Exercise requirements:
Repeat each line of the material below exactly.

-- Data records follows --

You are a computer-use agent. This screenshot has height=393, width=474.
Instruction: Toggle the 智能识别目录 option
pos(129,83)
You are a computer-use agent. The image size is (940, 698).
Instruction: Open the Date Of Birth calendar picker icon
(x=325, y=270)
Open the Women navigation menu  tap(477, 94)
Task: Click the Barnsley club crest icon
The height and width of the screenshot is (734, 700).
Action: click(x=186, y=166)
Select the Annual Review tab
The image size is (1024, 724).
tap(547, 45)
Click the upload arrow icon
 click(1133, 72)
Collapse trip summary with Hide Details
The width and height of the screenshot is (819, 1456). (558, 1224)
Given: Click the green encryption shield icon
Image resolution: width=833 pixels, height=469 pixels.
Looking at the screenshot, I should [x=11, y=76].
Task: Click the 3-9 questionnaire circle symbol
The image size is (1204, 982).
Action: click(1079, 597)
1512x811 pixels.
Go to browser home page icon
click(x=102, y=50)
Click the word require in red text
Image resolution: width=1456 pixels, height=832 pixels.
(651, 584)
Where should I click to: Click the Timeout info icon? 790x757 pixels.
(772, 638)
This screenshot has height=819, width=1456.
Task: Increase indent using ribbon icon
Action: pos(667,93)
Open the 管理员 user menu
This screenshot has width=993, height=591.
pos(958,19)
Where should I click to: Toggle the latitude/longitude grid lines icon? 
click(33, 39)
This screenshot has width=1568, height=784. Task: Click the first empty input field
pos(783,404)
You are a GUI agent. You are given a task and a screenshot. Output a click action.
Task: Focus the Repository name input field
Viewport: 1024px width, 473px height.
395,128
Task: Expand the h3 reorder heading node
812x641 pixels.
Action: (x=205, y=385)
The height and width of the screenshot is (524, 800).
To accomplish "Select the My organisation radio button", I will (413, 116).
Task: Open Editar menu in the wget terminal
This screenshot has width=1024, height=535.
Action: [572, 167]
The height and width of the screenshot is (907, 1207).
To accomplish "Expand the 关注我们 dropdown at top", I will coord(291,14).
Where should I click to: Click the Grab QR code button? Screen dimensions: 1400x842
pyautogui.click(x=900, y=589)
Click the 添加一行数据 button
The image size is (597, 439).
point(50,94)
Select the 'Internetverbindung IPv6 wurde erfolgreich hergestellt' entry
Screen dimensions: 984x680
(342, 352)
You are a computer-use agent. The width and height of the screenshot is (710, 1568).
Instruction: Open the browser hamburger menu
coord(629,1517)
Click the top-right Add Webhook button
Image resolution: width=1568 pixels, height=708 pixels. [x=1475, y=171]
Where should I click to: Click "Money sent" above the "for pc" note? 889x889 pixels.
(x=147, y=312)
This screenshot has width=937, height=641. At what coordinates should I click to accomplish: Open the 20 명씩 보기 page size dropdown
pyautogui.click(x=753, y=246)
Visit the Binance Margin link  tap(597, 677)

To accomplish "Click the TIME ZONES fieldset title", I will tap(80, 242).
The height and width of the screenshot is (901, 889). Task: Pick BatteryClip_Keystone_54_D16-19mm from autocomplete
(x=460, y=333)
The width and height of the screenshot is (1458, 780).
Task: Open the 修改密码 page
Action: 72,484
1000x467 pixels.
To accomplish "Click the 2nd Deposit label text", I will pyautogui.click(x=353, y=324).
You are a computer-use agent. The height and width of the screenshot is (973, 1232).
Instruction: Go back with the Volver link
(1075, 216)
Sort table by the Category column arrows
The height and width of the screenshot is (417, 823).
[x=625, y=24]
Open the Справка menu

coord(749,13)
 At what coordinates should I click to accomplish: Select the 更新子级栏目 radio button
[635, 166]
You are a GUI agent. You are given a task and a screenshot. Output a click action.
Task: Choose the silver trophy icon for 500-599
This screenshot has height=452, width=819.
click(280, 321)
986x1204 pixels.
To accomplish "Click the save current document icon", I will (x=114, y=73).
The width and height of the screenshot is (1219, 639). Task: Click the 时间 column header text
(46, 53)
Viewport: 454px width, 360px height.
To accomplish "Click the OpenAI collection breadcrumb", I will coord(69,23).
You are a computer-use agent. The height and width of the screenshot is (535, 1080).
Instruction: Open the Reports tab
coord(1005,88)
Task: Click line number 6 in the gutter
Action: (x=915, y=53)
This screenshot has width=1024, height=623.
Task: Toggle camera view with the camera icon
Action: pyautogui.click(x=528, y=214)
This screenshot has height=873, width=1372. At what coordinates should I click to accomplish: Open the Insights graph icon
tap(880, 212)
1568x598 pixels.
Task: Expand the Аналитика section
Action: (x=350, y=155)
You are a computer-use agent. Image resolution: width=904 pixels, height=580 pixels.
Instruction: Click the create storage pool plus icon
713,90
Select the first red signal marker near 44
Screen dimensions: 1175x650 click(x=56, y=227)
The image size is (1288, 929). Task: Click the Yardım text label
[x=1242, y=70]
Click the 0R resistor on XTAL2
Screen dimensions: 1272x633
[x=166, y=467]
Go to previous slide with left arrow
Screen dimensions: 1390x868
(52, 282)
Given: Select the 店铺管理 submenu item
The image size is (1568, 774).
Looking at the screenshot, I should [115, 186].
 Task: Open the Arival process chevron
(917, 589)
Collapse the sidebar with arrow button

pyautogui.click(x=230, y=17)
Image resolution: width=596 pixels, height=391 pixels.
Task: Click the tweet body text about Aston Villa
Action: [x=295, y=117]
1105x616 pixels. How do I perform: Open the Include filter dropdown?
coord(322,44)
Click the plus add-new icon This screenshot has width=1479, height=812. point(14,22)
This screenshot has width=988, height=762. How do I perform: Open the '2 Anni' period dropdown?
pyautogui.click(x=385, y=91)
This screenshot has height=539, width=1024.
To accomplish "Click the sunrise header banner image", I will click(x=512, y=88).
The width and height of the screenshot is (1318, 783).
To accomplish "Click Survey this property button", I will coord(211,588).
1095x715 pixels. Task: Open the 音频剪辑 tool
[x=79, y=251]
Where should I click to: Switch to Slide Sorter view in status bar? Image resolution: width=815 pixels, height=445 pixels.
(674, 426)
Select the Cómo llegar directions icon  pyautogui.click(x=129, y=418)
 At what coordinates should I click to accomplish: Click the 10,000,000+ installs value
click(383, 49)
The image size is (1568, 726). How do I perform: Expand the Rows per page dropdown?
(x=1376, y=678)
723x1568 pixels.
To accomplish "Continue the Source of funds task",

-- Data records concluded --

Task solution:
You are a computer-use agent. This screenshot has height=393, width=474.
Instruction: Toggle the 智能识别目录 option
pos(129,83)
You are a computer-use agent. The image size is (940, 698).
Instruction: Open the Date Of Birth calendar picker icon
(x=325, y=270)
Open the Women navigation menu  tap(477, 94)
Task: Click the Barnsley club crest icon
The height and width of the screenshot is (734, 700).
Action: click(x=186, y=166)
Select the Annual Review tab
The image size is (1024, 724).
tap(547, 45)
Click the upload arrow icon
 click(1133, 72)
Collapse trip summary with Hide Details
The width and height of the screenshot is (819, 1456). (558, 1224)
Given: Click the green encryption shield icon
Image resolution: width=833 pixels, height=469 pixels.
Looking at the screenshot, I should [x=11, y=76].
Task: Click the 3-9 questionnaire circle symbol
The image size is (1204, 982).
Action: click(1079, 597)
1512x811 pixels.
Go to browser home page icon
click(x=102, y=50)
Click the word require in red text
Image resolution: width=1456 pixels, height=832 pixels.
(651, 584)
Where should I click to: Click the Timeout info icon? 790x757 pixels.
(772, 638)
This screenshot has height=819, width=1456.
Task: Increase indent using ribbon icon
Action: pos(667,93)
Open the 管理员 user menu
This screenshot has width=993, height=591.
pos(958,19)
Where should I click to: Toggle the latitude/longitude grid lines icon? 
click(33, 39)
This screenshot has width=1568, height=784. Task: Click the first empty input field
pos(783,404)
You are a GUI agent. You are given a task and a screenshot. Output a click action.
Task: Focus the Repository name input field
Viewport: 1024px width, 473px height.
395,128
Task: Expand the h3 reorder heading node
812x641 pixels.
Action: (x=205, y=385)
The height and width of the screenshot is (524, 800).
To accomplish "Select the My organisation radio button", I will (413, 116).
Task: Open Editar menu in the wget terminal
This screenshot has width=1024, height=535.
Action: [572, 167]
The height and width of the screenshot is (907, 1207).
To accomplish "Expand the 关注我们 dropdown at top", I will coord(291,14).
Where should I click to: Click the Grab QR code button? Screen dimensions: 1400x842
pyautogui.click(x=900, y=589)
Click the 添加一行数据 button
The image size is (597, 439).
point(50,94)
Select the 'Internetverbindung IPv6 wurde erfolgreich hergestellt' entry
Screen dimensions: 984x680
(342, 352)
You are a computer-use agent. The width and height of the screenshot is (710, 1568).
Instruction: Open the browser hamburger menu
coord(629,1517)
Click the top-right Add Webhook button
Image resolution: width=1568 pixels, height=708 pixels. [x=1475, y=171]
Where should I click to: Click "Money sent" above the "for pc" note? 889x889 pixels.
(x=147, y=312)
This screenshot has width=937, height=641. At what coordinates should I click to accomplish: Open the 20 명씩 보기 page size dropdown
pyautogui.click(x=753, y=246)
Visit the Binance Margin link  tap(597, 677)

To accomplish "Click the TIME ZONES fieldset title", I will tap(80, 242).
The height and width of the screenshot is (901, 889). Task: Pick BatteryClip_Keystone_54_D16-19mm from autocomplete
(x=460, y=333)
The width and height of the screenshot is (1458, 780).
Task: Open the 修改密码 page
Action: 72,484
1000x467 pixels.
To accomplish "Click the 2nd Deposit label text", I will pyautogui.click(x=353, y=324).
You are a computer-use agent. The height and width of the screenshot is (973, 1232).
Instruction: Go back with the Volver link
(1075, 216)
Sort table by the Category column arrows
The height and width of the screenshot is (417, 823).
[x=625, y=24]
Open the Справка menu

coord(749,13)
 At what coordinates should I click to accomplish: Select the 更新子级栏目 radio button
[635, 166]
You are a GUI agent. You are given a task and a screenshot. Output a click action.
Task: Choose the silver trophy icon for 500-599
This screenshot has height=452, width=819.
click(280, 321)
986x1204 pixels.
To accomplish "Click the save current document icon", I will (x=114, y=73).
The width and height of the screenshot is (1219, 639). Task: Click the 时间 column header text
(46, 53)
Viewport: 454px width, 360px height.
To accomplish "Click the OpenAI collection breadcrumb", I will coord(69,23).
You are a computer-use agent. The height and width of the screenshot is (535, 1080).
Instruction: Open the Reports tab
coord(1005,88)
Task: Click line number 6 in the gutter
Action: (x=915, y=53)
This screenshot has width=1024, height=623.
Task: Toggle camera view with the camera icon
Action: pyautogui.click(x=528, y=214)
This screenshot has height=873, width=1372. At what coordinates should I click to accomplish: Open the Insights graph icon
tap(880, 212)
1568x598 pixels.
Task: Expand the Аналитика section
Action: (x=350, y=155)
You are a computer-use agent. Image resolution: width=904 pixels, height=580 pixels.
Instruction: Click the create storage pool plus icon
713,90
Select the first red signal marker near 44
Screen dimensions: 1175x650 click(x=56, y=227)
The image size is (1288, 929). Task: Click the Yardım text label
[x=1242, y=70]
Click the 0R resistor on XTAL2
Screen dimensions: 1272x633
[x=166, y=467]
Go to previous slide with left arrow
Screen dimensions: 1390x868
(52, 282)
Given: Select the 店铺管理 submenu item
The image size is (1568, 774).
Looking at the screenshot, I should [115, 186].
 Task: Open the Arival process chevron
(917, 589)
Collapse the sidebar with arrow button

pyautogui.click(x=230, y=17)
Image resolution: width=596 pixels, height=391 pixels.
Task: Click the tweet body text about Aston Villa
Action: [x=295, y=117]
1105x616 pixels. How do I perform: Open the Include filter dropdown?
coord(322,44)
Click the plus add-new icon This screenshot has width=1479, height=812. point(14,22)
This screenshot has width=988, height=762. How do I perform: Open the '2 Anni' period dropdown?
pyautogui.click(x=385, y=91)
This screenshot has height=539, width=1024.
To accomplish "Click the sunrise header banner image", I will click(x=512, y=88).
The width and height of the screenshot is (1318, 783).
To accomplish "Click Survey this property button", I will coord(211,588).
1095x715 pixels. Task: Open the 音频剪辑 tool
[x=79, y=251]
Where should I click to: Switch to Slide Sorter view in status bar? Image resolution: width=815 pixels, height=445 pixels.
(674, 426)
Select the Cómo llegar directions icon  pyautogui.click(x=129, y=418)
 At what coordinates should I click to accomplish: Click the 10,000,000+ installs value
click(383, 49)
The image size is (1568, 726). How do I perform: Expand the Rows per page dropdown?
(x=1376, y=678)
723x1568 pixels.
To accomplish "Continue the Source of funds task",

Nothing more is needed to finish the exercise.